Problem requirements
A word-for-word transcription of the listing is all that is needed.

Data
++++++

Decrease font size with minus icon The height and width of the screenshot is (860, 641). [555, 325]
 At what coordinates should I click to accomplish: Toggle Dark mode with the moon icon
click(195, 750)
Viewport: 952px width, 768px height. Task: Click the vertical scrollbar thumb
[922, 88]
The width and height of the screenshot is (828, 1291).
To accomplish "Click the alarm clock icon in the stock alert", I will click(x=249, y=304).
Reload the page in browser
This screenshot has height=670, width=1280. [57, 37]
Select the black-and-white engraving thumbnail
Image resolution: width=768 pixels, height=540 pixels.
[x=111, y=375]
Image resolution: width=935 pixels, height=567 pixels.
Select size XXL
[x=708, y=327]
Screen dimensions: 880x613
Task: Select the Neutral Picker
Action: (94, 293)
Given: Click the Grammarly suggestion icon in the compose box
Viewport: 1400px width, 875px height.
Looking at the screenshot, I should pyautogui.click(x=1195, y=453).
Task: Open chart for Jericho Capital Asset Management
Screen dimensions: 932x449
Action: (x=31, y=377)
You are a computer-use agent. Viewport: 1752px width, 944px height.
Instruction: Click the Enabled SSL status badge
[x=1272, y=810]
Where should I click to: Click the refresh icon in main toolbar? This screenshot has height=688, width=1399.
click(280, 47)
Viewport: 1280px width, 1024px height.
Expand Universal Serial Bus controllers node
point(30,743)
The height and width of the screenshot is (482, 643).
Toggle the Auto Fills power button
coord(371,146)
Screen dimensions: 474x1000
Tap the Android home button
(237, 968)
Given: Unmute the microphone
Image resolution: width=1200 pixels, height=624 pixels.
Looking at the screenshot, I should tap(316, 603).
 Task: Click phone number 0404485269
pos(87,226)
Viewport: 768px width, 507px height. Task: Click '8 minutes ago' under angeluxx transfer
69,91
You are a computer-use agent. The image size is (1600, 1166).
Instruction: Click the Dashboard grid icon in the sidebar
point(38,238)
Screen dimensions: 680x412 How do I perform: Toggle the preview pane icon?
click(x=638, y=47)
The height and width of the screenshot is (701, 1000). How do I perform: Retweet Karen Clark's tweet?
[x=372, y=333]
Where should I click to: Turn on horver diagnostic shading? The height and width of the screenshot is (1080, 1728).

++++++

Exercise output
Decrease font size with minus icon The height and width of the screenshot is (860, 641). [555, 325]
 At what coordinates should I click to accomplish: Toggle Dark mode with the moon icon
click(195, 750)
Viewport: 952px width, 768px height. Task: Click the vertical scrollbar thumb
[922, 88]
The width and height of the screenshot is (828, 1291).
To accomplish "Click the alarm clock icon in the stock alert", I will click(x=249, y=304).
Reload the page in browser
This screenshot has height=670, width=1280. [57, 37]
Select the black-and-white engraving thumbnail
Image resolution: width=768 pixels, height=540 pixels.
[x=111, y=375]
Image resolution: width=935 pixels, height=567 pixels.
Select size XXL
[x=708, y=327]
Screen dimensions: 880x613
Task: Select the Neutral Picker
Action: (94, 293)
Given: Click the Grammarly suggestion icon in the compose box
Viewport: 1400px width, 875px height.
Looking at the screenshot, I should pyautogui.click(x=1195, y=453).
Task: Open chart for Jericho Capital Asset Management
Screen dimensions: 932x449
Action: (x=31, y=377)
You are a computer-use agent. Viewport: 1752px width, 944px height.
Instruction: Click the Enabled SSL status badge
[x=1272, y=810]
Where should I click to: Click the refresh icon in main toolbar? This screenshot has height=688, width=1399.
click(280, 47)
Viewport: 1280px width, 1024px height.
Expand Universal Serial Bus controllers node
point(30,743)
The height and width of the screenshot is (482, 643).
Toggle the Auto Fills power button
coord(371,146)
Screen dimensions: 474x1000
Tap the Android home button
(237, 968)
Given: Unmute the microphone
Image resolution: width=1200 pixels, height=624 pixels.
Looking at the screenshot, I should tap(316, 603).
 Task: Click phone number 0404485269
pos(87,226)
Viewport: 768px width, 507px height. Task: Click '8 minutes ago' under angeluxx transfer
69,91
You are a computer-use agent. The image size is (1600, 1166).
Instruction: Click the Dashboard grid icon in the sidebar
point(38,238)
Screen dimensions: 680x412 How do I perform: Toggle the preview pane icon?
click(x=638, y=47)
The height and width of the screenshot is (701, 1000). How do I perform: Retweet Karen Clark's tweet?
[x=372, y=333]
Where should I click to: Turn on horver diagnostic shading? The height and width of the screenshot is (1080, 1728).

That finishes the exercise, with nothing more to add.